William Shakespeare. The Comedy of Errors. Gutenberg.org. Oct. 1998. Web. 24 Aug. 2013.
This is not a precisely review of Shakespeare’s The Comedy of Errors. These are production notes. Hopefully, the reader can still learn some things from this, and perhaps pick up some ideas if he or she is putting on a production of the play.
This was a production for a K-12 school. The cast was made up of students from grades seven through twelve. As with most Shakespeare productions, some speeches were trimmed. Because the audience would include elementary age students, we changed the Courtesan to a Courtier whom Antipholus of Ephesus was trying to bribe. We really had to change very few words to accomplish this.
We were somewhat inspired by an article that a colleague shared about a production of Hamlet that took advantage of the near ubiquitous use of Internet-enabled phones and PDAs in the audience. We felt we could not quite do what that college theater did for a few reasons. One was simply that we did not have the bandwidth at our school to support the potential number of Internet devices in the audience. Another was that the Hamlet version ended up being a sort of improvisational theater. As a director, my challenge was to get the kids to act out Shakespeare, without adding the extra extemporaneous work required by improv.
Our solution was to place a screen on either side of the stage which projected a video, simulated web pages, graphics, and other bits of information. Such things included the fund-raising “Free Aegeon” web site, pictures of grease lamps and iron crows, and an exchange rate table converting Ephesian Marks, Guilders, and Ducats into Dollars, Pounds, Yuan, and Reis.
Instead of getting clowns to act out the story of Aegeon as is often done (we used clowns as entr’actes in our production of J.B. last year), a student made a cartoon video showing Aegeon’s story. That may have been the biggest challenge because the actors could not see the screen, and the actor’s delivery was not always given at the same rate as the pictures on the screen. Still, it helped the audience get into the story.
I saw my job as director to largely explain what was happening and what the lines meant. Once the student actors got that, as much as I could, I let them go. As a result, they came up with lots of appropriate actions to go along with the language themselves. I encouraged them to think Three Stooges, not Laurence Olivier. So the final production was able to reach our broad audience pretty well, from older Shakespeare scholars to elementary age kids who enjoyed the action and silliness. Hey, even older scholars enjoys silliness sometimes.
Timing is important in comedy, and the student actors were able to keep on top of their cues. We had no intermission because the action is fast and the whole play lasted about 80 minutes. We chose modern costumes and a somewhat modern, perhaps timeless, setting. The costumes were virtually all bright primary or Crayola eight colors. This added to the festive, if not specifically comic, tone of the play.

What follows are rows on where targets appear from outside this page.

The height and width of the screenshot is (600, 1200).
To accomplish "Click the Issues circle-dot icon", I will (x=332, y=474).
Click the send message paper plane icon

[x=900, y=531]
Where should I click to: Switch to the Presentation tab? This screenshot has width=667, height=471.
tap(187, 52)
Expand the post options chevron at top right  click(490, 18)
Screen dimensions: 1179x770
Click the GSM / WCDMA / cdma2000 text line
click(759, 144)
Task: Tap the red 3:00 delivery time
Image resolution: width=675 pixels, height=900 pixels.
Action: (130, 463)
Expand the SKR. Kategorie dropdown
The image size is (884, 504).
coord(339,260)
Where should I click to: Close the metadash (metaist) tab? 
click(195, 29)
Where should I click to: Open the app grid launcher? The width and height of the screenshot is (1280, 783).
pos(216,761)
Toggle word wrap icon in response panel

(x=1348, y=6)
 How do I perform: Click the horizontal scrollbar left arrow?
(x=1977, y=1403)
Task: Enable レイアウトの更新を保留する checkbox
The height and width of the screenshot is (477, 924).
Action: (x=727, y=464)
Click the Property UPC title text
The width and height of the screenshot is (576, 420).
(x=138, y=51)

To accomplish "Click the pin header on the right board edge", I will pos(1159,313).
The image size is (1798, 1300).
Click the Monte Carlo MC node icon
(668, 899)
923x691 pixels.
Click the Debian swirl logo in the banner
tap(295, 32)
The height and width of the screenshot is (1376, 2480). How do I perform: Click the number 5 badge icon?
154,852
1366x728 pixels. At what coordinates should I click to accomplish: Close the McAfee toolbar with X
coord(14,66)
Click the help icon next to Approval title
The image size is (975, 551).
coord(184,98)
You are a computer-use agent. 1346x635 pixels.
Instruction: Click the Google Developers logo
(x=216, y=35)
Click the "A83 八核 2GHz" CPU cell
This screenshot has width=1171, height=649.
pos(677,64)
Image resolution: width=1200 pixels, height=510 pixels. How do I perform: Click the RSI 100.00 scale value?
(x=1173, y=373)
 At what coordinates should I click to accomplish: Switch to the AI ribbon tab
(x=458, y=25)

The Duke had a black suit, but even he had a fairly bright blue shirt with his black tie. Pinch and her assistant had black robes, but they were unbuttoned to show bright multicolors underneath.
Following many other productions of the play, we included a number of pedestrians who would cross from time to time. So Antipholus of Syracuse says, “None but witches do inhabit here” to a female pedestrian walking by. When Antipholus of Ephesus agrees with Balthazar not to break down his door with a crowbar, the Abbess walks by thus confirming his conscience. Two or three times—always when none of the Antipholi or Dromios are on stage—Aegeon crosses with the jailer in tow begging people for money. He even begs in the audience. Once he goes by while Adriana is railing that her husband “is deformed, crooked, old, and sere,” so she yells at him and he quickly ambles offstage. And at one point as most productions do, we had the two Dromios pass by on either side of an empty frame and act as if they are looking into a mirror. The last two got laughs each performance.
Having said all that, let me share the production notes I wrote for the program. I like to think that this gets to one of the themes of the play. Even in his silliest comedies, Shakespeare had themes. This was more than just a cute entertainment like Menaechmi, the Roman play that inspired Shakespeare. There is a foundation that continues to make it funny today. As Thoreau would say, “Only truth wears well.”
“He is stark mad!”
“There’s none but witches do inhabit here.”
With all the unusual activity going on in Ephesus, it is no wonder that some citizens think certain people are out of their minds or given over to evil supernatural activity. In The Comedy of Errors, though, it turns out there are no madmen or ghosts. Eventually, the Duke, the Abbess, and everyone else discovers the truth about Antipholus.
Jesus of Nazareth also made pretty extravagant claims about himself. Was he crazy? Some people thought so. Thanks to Freud, many people today are taught that religion is a mental illness. Was he evil? There is a whole body of testimonies saying that miracles done in his name were diabolical. Or was he the One whom he said he was? The historical testimony says that he certainly might have been. After all, rising form the dead is not an ordinary occurrence.
Jesus said, “The truth shall set you free.” (John 8:32) We see in our play how the truth set Antipholus and Aegeon free. So learning about and embracing the truth about Jesus can set you free. Examine his claims for yourself, and ask him to show you the truth.